:: Activity ::
Your task is to write out the full listing once more, exactly.

:: Extracted information ::

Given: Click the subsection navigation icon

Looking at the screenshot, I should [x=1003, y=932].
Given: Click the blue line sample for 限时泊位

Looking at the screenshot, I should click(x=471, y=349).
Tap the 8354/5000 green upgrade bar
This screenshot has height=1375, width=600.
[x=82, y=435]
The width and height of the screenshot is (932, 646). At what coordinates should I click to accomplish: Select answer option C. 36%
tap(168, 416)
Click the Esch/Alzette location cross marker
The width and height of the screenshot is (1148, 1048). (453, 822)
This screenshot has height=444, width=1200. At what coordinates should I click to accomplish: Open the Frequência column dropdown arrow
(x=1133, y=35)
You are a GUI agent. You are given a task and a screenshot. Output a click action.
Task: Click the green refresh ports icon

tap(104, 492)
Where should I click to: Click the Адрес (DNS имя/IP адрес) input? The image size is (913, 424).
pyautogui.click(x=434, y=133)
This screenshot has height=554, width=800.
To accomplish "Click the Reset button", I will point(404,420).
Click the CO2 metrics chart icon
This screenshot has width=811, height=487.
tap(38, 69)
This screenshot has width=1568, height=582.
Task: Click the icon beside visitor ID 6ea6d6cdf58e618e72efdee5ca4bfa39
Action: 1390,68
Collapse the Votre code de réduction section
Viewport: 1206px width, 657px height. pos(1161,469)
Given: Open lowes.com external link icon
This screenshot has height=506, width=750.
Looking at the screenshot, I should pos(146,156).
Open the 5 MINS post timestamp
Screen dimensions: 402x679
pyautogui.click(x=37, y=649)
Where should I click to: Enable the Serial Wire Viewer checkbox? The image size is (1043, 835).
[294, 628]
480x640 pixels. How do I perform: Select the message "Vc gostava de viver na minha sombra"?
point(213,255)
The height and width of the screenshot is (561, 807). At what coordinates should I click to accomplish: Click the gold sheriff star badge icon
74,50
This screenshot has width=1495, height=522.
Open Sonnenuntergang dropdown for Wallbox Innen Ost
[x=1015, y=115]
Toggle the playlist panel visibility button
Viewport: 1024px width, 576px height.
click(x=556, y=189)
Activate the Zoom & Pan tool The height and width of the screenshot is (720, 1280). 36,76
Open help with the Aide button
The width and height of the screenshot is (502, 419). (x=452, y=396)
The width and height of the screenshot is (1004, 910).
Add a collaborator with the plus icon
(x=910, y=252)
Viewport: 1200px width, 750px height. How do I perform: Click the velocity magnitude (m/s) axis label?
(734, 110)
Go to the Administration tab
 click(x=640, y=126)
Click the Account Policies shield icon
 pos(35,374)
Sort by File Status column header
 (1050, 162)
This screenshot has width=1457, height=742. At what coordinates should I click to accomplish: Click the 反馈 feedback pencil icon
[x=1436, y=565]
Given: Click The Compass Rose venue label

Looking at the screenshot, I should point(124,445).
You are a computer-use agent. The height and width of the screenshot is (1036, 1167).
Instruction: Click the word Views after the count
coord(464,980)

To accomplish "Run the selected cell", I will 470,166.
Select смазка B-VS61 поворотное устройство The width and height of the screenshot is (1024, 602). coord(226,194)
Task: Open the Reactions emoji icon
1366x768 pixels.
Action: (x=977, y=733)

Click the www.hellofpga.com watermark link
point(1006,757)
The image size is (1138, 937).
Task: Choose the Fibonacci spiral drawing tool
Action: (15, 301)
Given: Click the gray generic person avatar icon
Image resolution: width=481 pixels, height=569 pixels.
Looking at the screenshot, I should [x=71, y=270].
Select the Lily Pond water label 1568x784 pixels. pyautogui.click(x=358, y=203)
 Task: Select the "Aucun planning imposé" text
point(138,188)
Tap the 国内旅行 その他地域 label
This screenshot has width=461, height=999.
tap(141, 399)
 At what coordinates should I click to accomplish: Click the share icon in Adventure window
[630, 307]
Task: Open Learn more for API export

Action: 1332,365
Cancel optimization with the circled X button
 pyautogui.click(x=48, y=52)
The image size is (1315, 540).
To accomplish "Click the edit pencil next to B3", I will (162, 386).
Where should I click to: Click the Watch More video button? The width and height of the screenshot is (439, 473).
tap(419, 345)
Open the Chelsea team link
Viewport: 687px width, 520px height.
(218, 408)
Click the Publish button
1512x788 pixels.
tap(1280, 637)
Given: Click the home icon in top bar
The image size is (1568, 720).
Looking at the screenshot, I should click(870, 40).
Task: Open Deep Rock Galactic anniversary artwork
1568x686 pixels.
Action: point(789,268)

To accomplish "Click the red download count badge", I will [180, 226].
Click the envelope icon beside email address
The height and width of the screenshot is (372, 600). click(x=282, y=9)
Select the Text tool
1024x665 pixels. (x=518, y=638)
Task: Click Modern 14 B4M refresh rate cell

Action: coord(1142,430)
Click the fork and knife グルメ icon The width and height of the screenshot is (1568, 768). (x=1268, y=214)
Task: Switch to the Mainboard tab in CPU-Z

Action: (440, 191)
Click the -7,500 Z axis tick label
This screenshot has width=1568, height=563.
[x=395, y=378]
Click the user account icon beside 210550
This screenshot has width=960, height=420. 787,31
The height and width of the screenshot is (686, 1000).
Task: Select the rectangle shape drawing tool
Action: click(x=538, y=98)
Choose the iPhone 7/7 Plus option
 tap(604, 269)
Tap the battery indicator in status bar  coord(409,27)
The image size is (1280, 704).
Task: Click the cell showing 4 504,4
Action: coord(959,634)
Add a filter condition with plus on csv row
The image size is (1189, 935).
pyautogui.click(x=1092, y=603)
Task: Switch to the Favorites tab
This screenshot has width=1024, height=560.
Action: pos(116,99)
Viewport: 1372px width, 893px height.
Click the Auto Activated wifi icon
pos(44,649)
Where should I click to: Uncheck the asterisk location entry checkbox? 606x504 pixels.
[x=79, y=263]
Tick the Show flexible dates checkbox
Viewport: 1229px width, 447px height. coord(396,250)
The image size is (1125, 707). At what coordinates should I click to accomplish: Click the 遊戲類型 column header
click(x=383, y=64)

:: Written reply ::
Given: Click the subsection navigation icon

Looking at the screenshot, I should [x=1003, y=932].
Given: Click the blue line sample for 限时泊位

Looking at the screenshot, I should click(x=471, y=349).
Tap the 8354/5000 green upgrade bar
This screenshot has height=1375, width=600.
[x=82, y=435]
The width and height of the screenshot is (932, 646). At what coordinates should I click to accomplish: Select answer option C. 36%
tap(168, 416)
Click the Esch/Alzette location cross marker
The width and height of the screenshot is (1148, 1048). (453, 822)
This screenshot has height=444, width=1200. At what coordinates should I click to accomplish: Open the Frequência column dropdown arrow
(x=1133, y=35)
You are a GUI agent. You are given a task and a screenshot. Output a click action.
Task: Click the green refresh ports icon

tap(104, 492)
Where should I click to: Click the Адрес (DNS имя/IP адрес) input? The image size is (913, 424).
pyautogui.click(x=434, y=133)
This screenshot has height=554, width=800.
To accomplish "Click the Reset button", I will point(404,420).
Click the CO2 metrics chart icon
This screenshot has width=811, height=487.
tap(38, 69)
This screenshot has width=1568, height=582.
Task: Click the icon beside visitor ID 6ea6d6cdf58e618e72efdee5ca4bfa39
Action: 1390,68
Collapse the Votre code de réduction section
Viewport: 1206px width, 657px height. pos(1161,469)
Given: Open lowes.com external link icon
This screenshot has height=506, width=750.
Looking at the screenshot, I should pos(146,156).
Open the 5 MINS post timestamp
Screen dimensions: 402x679
pyautogui.click(x=37, y=649)
Where should I click to: Enable the Serial Wire Viewer checkbox? The image size is (1043, 835).
[294, 628]
480x640 pixels. How do I perform: Select the message "Vc gostava de viver na minha sombra"?
point(213,255)
The height and width of the screenshot is (561, 807). At what coordinates should I click to accomplish: Click the gold sheriff star badge icon
74,50
This screenshot has width=1495, height=522.
Open Sonnenuntergang dropdown for Wallbox Innen Ost
[x=1015, y=115]
Toggle the playlist panel visibility button
Viewport: 1024px width, 576px height.
click(x=556, y=189)
Activate the Zoom & Pan tool The height and width of the screenshot is (720, 1280). 36,76
Open help with the Aide button
The width and height of the screenshot is (502, 419). (x=452, y=396)
The width and height of the screenshot is (1004, 910).
Add a collaborator with the plus icon
(x=910, y=252)
Viewport: 1200px width, 750px height. How do I perform: Click the velocity magnitude (m/s) axis label?
(734, 110)
Go to the Administration tab
 click(x=640, y=126)
Click the Account Policies shield icon
 pos(35,374)
Sort by File Status column header
 (1050, 162)
This screenshot has width=1457, height=742. At what coordinates should I click to accomplish: Click the 反馈 feedback pencil icon
[x=1436, y=565]
Given: Click The Compass Rose venue label

Looking at the screenshot, I should point(124,445).
You are a computer-use agent. The height and width of the screenshot is (1036, 1167).
Instruction: Click the word Views after the count
coord(464,980)

To accomplish "Run the selected cell", I will 470,166.
Select смазка B-VS61 поворотное устройство The width and height of the screenshot is (1024, 602). coord(226,194)
Task: Open the Reactions emoji icon
1366x768 pixels.
Action: (x=977, y=733)

Click the www.hellofpga.com watermark link
point(1006,757)
The image size is (1138, 937).
Task: Choose the Fibonacci spiral drawing tool
Action: (15, 301)
Given: Click the gray generic person avatar icon
Image resolution: width=481 pixels, height=569 pixels.
Looking at the screenshot, I should [x=71, y=270].
Select the Lily Pond water label 1568x784 pixels. pyautogui.click(x=358, y=203)
 Task: Select the "Aucun planning imposé" text
point(138,188)
Tap the 国内旅行 その他地域 label
This screenshot has width=461, height=999.
tap(141, 399)
 At what coordinates should I click to accomplish: Click the share icon in Adventure window
[630, 307]
Task: Open Learn more for API export

Action: 1332,365
Cancel optimization with the circled X button
 pyautogui.click(x=48, y=52)
The image size is (1315, 540).
To accomplish "Click the edit pencil next to B3", I will (162, 386).
Where should I click to: Click the Watch More video button? The width and height of the screenshot is (439, 473).
tap(419, 345)
Open the Chelsea team link
Viewport: 687px width, 520px height.
(218, 408)
Click the Publish button
1512x788 pixels.
tap(1280, 637)
Given: Click the home icon in top bar
The image size is (1568, 720).
Looking at the screenshot, I should click(870, 40).
Task: Open Deep Rock Galactic anniversary artwork
1568x686 pixels.
Action: point(789,268)

To accomplish "Click the red download count badge", I will [180, 226].
Click the envelope icon beside email address
The height and width of the screenshot is (372, 600). click(x=282, y=9)
Select the Text tool
1024x665 pixels. (x=518, y=638)
Task: Click Modern 14 B4M refresh rate cell

Action: coord(1142,430)
Click the fork and knife グルメ icon The width and height of the screenshot is (1568, 768). (x=1268, y=214)
Task: Switch to the Mainboard tab in CPU-Z

Action: (440, 191)
Click the -7,500 Z axis tick label
This screenshot has width=1568, height=563.
[x=395, y=378]
Click the user account icon beside 210550
This screenshot has width=960, height=420. 787,31
The height and width of the screenshot is (686, 1000).
Task: Select the rectangle shape drawing tool
Action: click(x=538, y=98)
Choose the iPhone 7/7 Plus option
 tap(604, 269)
Tap the battery indicator in status bar  coord(409,27)
The image size is (1280, 704).
Task: Click the cell showing 4 504,4
Action: coord(959,634)
Add a filter condition with plus on csv row
The image size is (1189, 935).
pyautogui.click(x=1092, y=603)
Task: Switch to the Favorites tab
This screenshot has width=1024, height=560.
Action: pos(116,99)
Viewport: 1372px width, 893px height.
Click the Auto Activated wifi icon
pos(44,649)
Where should I click to: Uncheck the asterisk location entry checkbox? 606x504 pixels.
[x=79, y=263]
Tick the Show flexible dates checkbox
Viewport: 1229px width, 447px height. coord(396,250)
The image size is (1125, 707). At what coordinates should I click to accomplish: Click the 遊戲類型 column header
click(x=383, y=64)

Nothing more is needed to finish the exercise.